(Entries shown)

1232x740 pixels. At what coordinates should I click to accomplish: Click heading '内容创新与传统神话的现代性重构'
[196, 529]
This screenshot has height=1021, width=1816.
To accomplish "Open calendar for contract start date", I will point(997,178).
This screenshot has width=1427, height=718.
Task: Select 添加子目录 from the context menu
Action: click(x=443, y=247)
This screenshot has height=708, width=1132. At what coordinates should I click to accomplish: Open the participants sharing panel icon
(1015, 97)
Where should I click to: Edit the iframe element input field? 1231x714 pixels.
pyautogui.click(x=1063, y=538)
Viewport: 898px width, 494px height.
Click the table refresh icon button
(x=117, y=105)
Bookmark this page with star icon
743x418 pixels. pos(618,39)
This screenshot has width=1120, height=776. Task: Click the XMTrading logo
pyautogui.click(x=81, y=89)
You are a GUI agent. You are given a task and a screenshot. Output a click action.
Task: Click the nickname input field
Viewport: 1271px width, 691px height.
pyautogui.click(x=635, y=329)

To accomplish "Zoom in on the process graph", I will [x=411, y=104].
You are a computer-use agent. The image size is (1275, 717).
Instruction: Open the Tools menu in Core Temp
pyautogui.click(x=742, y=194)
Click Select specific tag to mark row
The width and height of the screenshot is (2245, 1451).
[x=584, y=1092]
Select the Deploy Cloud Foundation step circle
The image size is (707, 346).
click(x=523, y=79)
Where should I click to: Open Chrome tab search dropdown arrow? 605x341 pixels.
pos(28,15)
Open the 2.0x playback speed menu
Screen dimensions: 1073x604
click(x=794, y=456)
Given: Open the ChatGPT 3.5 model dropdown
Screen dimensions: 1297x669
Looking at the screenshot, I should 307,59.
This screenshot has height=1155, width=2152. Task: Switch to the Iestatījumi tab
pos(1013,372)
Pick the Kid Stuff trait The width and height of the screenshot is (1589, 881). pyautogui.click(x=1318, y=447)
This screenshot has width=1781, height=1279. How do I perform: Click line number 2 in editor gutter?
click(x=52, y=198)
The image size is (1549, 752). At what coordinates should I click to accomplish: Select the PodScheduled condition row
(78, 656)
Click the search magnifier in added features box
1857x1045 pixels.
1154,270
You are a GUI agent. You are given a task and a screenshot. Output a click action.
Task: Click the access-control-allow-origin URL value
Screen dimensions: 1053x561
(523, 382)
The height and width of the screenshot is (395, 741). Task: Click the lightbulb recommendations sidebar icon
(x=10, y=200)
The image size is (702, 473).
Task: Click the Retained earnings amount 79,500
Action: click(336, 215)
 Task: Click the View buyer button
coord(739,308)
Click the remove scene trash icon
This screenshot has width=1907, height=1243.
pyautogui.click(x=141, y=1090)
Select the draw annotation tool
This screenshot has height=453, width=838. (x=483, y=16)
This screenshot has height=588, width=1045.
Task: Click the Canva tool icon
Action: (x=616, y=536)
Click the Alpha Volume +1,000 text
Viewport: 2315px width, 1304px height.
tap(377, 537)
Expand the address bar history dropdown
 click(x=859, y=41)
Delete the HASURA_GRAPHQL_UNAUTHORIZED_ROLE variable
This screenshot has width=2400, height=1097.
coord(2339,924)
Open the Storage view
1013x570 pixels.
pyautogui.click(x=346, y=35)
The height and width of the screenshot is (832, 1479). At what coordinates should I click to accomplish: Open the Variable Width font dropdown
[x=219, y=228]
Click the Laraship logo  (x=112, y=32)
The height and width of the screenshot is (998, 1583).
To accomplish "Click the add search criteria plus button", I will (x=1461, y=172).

(End Entries shown)

▸ **What you are asked to do**
Restate the tail of the listing word for word, beginning at the line containing "Select the draw annotation tool".

▸ **Exercise solution**
Select the draw annotation tool
This screenshot has height=453, width=838. (x=483, y=16)
This screenshot has height=588, width=1045.
Task: Click the Canva tool icon
Action: (x=616, y=536)
Click the Alpha Volume +1,000 text
Viewport: 2315px width, 1304px height.
tap(377, 537)
Expand the address bar history dropdown
 click(x=859, y=41)
Delete the HASURA_GRAPHQL_UNAUTHORIZED_ROLE variable
This screenshot has width=2400, height=1097.
coord(2339,924)
Open the Storage view
1013x570 pixels.
pyautogui.click(x=346, y=35)
The height and width of the screenshot is (832, 1479). At what coordinates should I click to accomplish: Open the Variable Width font dropdown
[x=219, y=228]
Click the Laraship logo  (x=112, y=32)
The height and width of the screenshot is (998, 1583).
To accomplish "Click the add search criteria plus button", I will (x=1461, y=172).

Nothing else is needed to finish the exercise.